Um exemplo positivo são as Smart CitiesCom o uso da tecnologia, elas permitem envolver o cidadão no planejamento da cidade. Assim, são desenvolvidos sistemas que garantem o livre fluxo de informações buscando encontrar problemas e elaborar soluções para promover o desenvolvimento econômico e de qualidade de vida.

O estresse tecnológico

Décadas atrás muitos previam que, na atualidade, a tecnologia estaria se encarregando de todo o trabalho pesado. Teríamos mais tempo livre e nos envolveríamos apenas com atividades intelectuais.

No entanto, o que vimos ocorrer foi uma grande mudança na dinâmica do nosso cotidiano. Ao mesmo tempo em que cria facilidades, a tecnologia acelera as interações e amplia os canais. Todo o tempo, de qualquer lugar e por variados meios, estamos “ligados”.

Alguns têm dificuldade em se adaptar e outros assumem um comportamento compulsivo, gerando uma carga psicológica que pode criar estresse.
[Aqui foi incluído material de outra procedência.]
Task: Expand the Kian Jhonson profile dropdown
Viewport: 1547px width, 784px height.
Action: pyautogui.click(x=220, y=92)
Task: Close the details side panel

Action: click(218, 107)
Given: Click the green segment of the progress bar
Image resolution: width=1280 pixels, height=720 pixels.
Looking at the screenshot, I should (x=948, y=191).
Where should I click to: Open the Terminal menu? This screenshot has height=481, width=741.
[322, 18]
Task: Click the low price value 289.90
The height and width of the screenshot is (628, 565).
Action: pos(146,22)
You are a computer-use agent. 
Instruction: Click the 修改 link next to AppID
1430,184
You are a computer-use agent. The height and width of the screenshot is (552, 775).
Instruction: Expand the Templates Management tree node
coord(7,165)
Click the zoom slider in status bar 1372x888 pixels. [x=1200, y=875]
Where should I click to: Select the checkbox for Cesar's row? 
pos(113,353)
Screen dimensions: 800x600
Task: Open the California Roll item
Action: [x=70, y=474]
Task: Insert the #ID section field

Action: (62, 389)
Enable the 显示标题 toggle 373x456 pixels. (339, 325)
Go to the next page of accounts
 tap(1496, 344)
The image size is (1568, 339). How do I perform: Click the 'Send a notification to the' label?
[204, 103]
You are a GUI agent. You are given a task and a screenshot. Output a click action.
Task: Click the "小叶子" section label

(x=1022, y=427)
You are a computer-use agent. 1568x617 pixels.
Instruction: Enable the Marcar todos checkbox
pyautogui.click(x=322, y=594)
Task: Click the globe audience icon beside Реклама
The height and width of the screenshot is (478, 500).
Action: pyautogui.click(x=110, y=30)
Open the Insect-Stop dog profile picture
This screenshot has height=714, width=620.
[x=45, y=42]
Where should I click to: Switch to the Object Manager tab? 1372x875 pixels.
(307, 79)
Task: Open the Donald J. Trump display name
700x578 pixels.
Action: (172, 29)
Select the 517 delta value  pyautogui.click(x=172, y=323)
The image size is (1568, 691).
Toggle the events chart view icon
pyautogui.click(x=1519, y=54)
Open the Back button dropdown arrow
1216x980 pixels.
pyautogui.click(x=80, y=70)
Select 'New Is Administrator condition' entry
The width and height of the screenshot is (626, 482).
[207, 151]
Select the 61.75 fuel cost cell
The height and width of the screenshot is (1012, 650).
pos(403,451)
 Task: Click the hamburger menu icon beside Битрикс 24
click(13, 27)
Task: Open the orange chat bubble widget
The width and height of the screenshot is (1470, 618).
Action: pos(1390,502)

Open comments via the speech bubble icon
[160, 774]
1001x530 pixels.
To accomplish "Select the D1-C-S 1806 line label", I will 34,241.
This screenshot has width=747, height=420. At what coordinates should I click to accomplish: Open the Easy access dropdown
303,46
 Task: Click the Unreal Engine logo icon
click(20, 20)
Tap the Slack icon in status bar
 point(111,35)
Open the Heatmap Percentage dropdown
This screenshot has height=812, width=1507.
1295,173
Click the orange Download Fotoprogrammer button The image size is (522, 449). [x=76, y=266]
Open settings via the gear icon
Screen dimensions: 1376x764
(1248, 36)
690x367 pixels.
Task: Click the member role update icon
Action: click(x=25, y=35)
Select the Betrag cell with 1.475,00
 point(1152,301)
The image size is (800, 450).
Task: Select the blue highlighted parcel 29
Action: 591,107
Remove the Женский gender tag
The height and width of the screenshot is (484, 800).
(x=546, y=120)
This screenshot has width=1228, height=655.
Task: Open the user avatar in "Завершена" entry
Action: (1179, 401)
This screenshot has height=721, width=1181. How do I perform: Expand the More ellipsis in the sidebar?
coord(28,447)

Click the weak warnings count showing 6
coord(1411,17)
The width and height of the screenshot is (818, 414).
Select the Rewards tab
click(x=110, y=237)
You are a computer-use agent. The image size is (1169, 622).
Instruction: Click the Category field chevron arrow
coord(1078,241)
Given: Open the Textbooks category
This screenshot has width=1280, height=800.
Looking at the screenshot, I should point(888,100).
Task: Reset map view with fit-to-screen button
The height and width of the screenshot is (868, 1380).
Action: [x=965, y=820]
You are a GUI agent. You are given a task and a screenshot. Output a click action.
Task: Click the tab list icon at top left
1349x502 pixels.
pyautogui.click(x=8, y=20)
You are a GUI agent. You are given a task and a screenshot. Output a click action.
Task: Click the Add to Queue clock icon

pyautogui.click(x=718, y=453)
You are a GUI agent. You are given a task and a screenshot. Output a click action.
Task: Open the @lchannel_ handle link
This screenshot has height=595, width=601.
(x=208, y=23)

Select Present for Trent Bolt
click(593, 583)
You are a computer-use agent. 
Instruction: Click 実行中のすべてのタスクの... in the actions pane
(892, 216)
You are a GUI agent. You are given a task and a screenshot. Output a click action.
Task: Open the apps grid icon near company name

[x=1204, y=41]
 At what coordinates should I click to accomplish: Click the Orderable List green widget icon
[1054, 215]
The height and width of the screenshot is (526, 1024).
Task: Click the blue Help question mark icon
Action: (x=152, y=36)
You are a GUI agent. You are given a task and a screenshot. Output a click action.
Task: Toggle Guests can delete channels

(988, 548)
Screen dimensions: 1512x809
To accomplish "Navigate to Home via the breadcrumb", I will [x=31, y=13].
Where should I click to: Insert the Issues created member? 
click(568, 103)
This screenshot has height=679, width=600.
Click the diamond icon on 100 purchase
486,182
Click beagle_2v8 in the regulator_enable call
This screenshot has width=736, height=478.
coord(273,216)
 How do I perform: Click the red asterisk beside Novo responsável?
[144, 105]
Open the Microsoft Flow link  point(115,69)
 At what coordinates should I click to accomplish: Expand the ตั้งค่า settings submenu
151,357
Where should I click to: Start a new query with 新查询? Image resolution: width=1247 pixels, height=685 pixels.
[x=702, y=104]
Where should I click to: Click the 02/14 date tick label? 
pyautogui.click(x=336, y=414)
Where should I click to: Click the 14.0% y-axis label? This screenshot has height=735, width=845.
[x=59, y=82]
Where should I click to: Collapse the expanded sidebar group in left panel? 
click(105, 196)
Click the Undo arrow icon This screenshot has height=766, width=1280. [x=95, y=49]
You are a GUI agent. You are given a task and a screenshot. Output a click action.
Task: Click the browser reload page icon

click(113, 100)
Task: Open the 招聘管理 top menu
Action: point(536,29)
Porém, o problema não está limitado a essas pessoas. Isso afeta a todos e outro grande desafio é pensar a experiência de uso considerando esse efeito nas pessoas.

Essa preocupação é justificada pelo seu aspecto social e em razão dos efeitos da ansiedade. Já estamos precisando nos preocupar em escrever mensagens objetivas e curtas, mas há toda uma experiência de design que precisa ser elaborada para diminuir esse estresse.

A “conspiração” para a transformação digital

Ainda é comum que a transformação digital seja considerada exclusivamente como uma questão tecnológica, desconsiderando o grande impacto que as mudanças geram na sociedade.

A grande mudança social que ocorreu é que as pessoas já se envolveram e engajaram com a transformação. É por isso que ela é viável, possível e irreversível. A sociedade está voluntariamente disposta para promover a inovação — ainda que existam grupos mais resistentes.

A todo o contexto que descrevemos somam-se as influências do ambiente governamental no processo. É previsível que ocorram intervenções. Para o bem ou para o mal, a preocupação com o impacto social da transformação digital deve nortear regulamentações e políticas de incentivo.

Segundo o Fórum Econômico Mundial, apenas na Dinamarca serão alocados mais de US$ 50 bilhões nas iniciativas de transformação digital na próxima década. O impacto econômico e social de um valor tão representativo é igualmente significativo.

Por isso, as decisões pessoais e empresariais precisarão considerar cada vez mais o impacto da transformação digital na sociedade. Nossa capacidade de administrar a vida e as empresas depende diretamente da nossa compreensão sobre a forma como estamos passando a interagir uns com os outros.